• [Work to complete] Please return only the lines from the one holding "Tecnologia do Blogger (134, 2564)" through the one holding "8:59 PM, outubro 12, 2009 (72, 924)", exactly as they appear in the records below, both ends included.

• [Input material]
------------------------

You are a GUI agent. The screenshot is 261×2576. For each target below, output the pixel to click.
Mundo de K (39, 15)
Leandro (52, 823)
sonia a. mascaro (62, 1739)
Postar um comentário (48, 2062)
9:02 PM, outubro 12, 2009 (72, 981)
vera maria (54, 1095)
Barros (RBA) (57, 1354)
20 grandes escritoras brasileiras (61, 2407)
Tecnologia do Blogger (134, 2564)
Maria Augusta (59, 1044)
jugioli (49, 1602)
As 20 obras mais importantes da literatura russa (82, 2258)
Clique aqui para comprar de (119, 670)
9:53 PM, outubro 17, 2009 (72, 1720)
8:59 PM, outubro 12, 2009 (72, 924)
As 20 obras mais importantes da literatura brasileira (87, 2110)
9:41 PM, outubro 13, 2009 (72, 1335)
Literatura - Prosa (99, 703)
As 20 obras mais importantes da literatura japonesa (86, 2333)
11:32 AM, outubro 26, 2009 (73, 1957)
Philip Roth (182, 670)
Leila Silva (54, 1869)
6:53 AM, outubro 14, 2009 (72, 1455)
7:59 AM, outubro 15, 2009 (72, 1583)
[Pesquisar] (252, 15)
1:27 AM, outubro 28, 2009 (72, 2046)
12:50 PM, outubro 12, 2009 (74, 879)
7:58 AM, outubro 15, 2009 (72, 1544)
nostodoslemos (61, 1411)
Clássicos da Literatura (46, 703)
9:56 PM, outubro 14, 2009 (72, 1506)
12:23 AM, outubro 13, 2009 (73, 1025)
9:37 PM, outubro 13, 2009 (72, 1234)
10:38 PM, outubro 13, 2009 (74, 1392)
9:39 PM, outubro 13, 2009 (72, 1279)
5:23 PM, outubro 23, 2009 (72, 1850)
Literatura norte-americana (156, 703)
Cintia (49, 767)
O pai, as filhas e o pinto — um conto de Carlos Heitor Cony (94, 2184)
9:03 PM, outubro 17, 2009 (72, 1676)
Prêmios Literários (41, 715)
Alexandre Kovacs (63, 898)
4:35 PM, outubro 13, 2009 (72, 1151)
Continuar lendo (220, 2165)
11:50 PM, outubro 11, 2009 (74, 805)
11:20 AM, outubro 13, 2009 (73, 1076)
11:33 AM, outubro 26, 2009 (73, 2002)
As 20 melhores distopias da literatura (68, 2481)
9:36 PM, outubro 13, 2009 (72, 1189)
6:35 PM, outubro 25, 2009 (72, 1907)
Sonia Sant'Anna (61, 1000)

------------------------

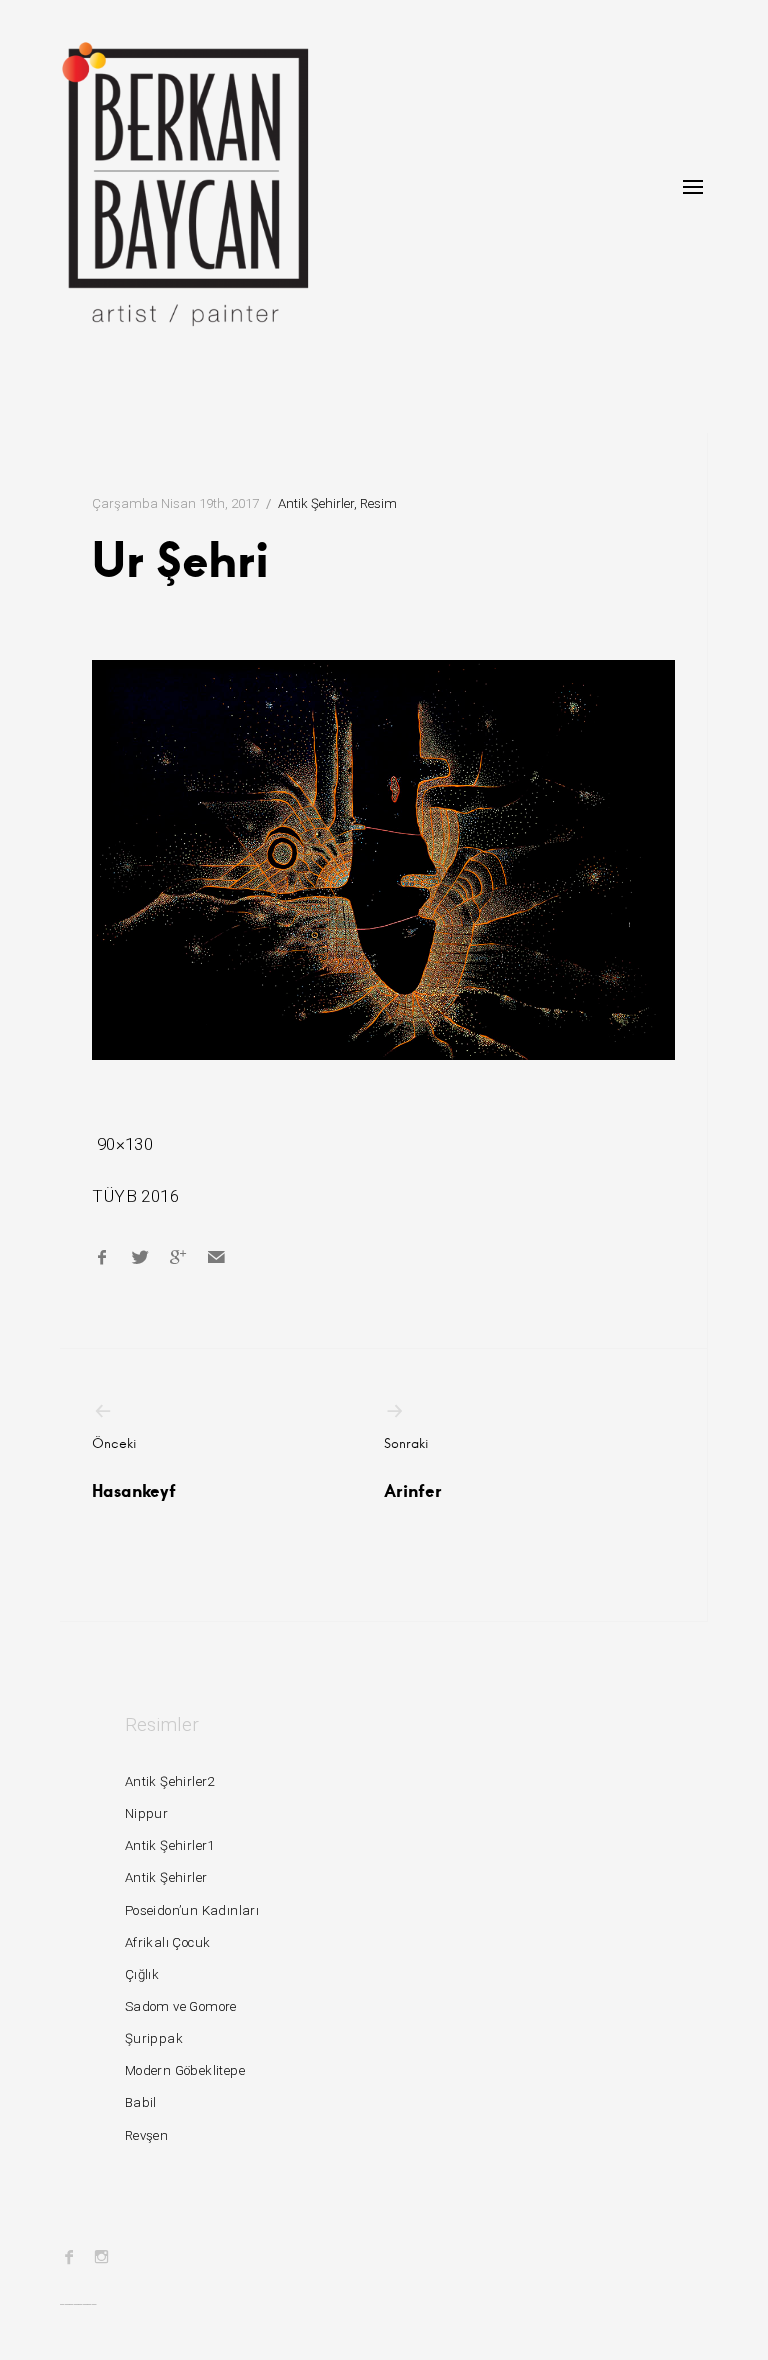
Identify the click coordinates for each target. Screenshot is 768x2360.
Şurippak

------------------------

• [Reply]
Tecnologia do Blogger (134, 2564)
Maria Augusta (59, 1044)
jugioli (49, 1602)
As 20 obras mais importantes da literatura russa (82, 2258)
Clique aqui para comprar de (119, 670)
9:53 PM, outubro 17, 2009 (72, 1720)
8:59 PM, outubro 12, 2009 (72, 924)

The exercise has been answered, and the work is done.